- Estratto testuale
□ □ □ □ □ □ □

Il 12 novembre 2011 gli subentrò Monti e lo spread si mantenne altissimo..

 

 

Scese solo con il Decreto Salva-Italia (guarda caso)che recava provvedimenti in materia fiscale e previdenziale (la famosa legge Fornero).

Il decreto ebbe però l’effetto di stemperare la tempesta finanziaria, con lo spread che il 5 dicembre scese a 374 punti.

Poi risalì fino a quota 500 punti.

Piano, piano cominciò a calare nei mesi successivi.

Chi parlò allora? Buh!

Ed allora il silenzio, oggi, sarebbe onesto,logico, corretto ed auspicabile; tanto per non essere falsi, ipocriti e pagliacci!

Ecco a voi un articolo che ne parla e reca un’analisi dell’andamento del differenziale durante i passati governi.

“Lo spread torna a spaventare l’Italia mentre il governo Conte è pronto a indossare l’elmetto e andare allo scontro frontale con Bruxelles: dopo una sostanziale bocciatura del Def da parte della Commissione Europea, la maggioranza carioca non intende fare passi indietro difendendo le scelte prese nell’imbastire il fondamentale documento.

Un muro contro muro questo tra il governo Lega-Movimento 5 Stelle e l’Unione Europea che ha agitato i mercati, con il differenziale tra i nostri titoli di Stato e quelli tedeschi che è tornato pericolosamente a salire.

Ma da cosa dipende l’oscillazione dello spread Btp-Bund? Per capire al meglio cosa può incidere in negativo o in positivo, abbiamo analizzato il suo andamento nei momenti più significativi di questa Seconda Repubblica, per capire quali avvenimenti hanno determinato le mosse del differenziale nell’uno e nell’altro senso.

Lo spread quando è nato l’Euro

Il 1 maggio del 1998 l’Italia venne ufficialmente inserita nel novero dei primi paesi che avrebbero utilizzato la Moneta Unica. Non fu semplice però rientrare nei rigidi parametri comunitari, tanto che nel 1996 il primo governo Prodi dovette ricorrere al Contributo straordinario per l’Europa, meglio noto come Eurotassa, ovvero un’imposta basata su cinque aliquote progressive (fino al 3,5%) sul reddito annuo lordo.

□ □ □ □ □ □ □

- Dati estratti

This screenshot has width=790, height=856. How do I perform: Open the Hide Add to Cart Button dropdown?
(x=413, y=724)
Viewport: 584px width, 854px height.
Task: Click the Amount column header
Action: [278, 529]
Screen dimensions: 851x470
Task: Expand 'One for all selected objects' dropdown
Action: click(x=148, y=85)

□ □ □ □ □ □ □

- Consegna
Trascriva alla lettera il brano sullo spread, da "Il 12 novembre" fino a "a 374 punti." compreso. I dati non hanno qui alcuna funzione.

- Risultato qui sotto
Il 12 novembre 2011 gli subentrò Monti e lo spread si mantenne altissimo..

 

 

Scese solo con il Decreto Salva-Italia (guarda caso)che recava provvedimenti in materia fiscale e previdenziale (la famosa legge Fornero).

Il decreto ebbe però l’effetto di stemperare la tempesta finanziaria, con lo spread che il 5 dicembre scese a 374 punti.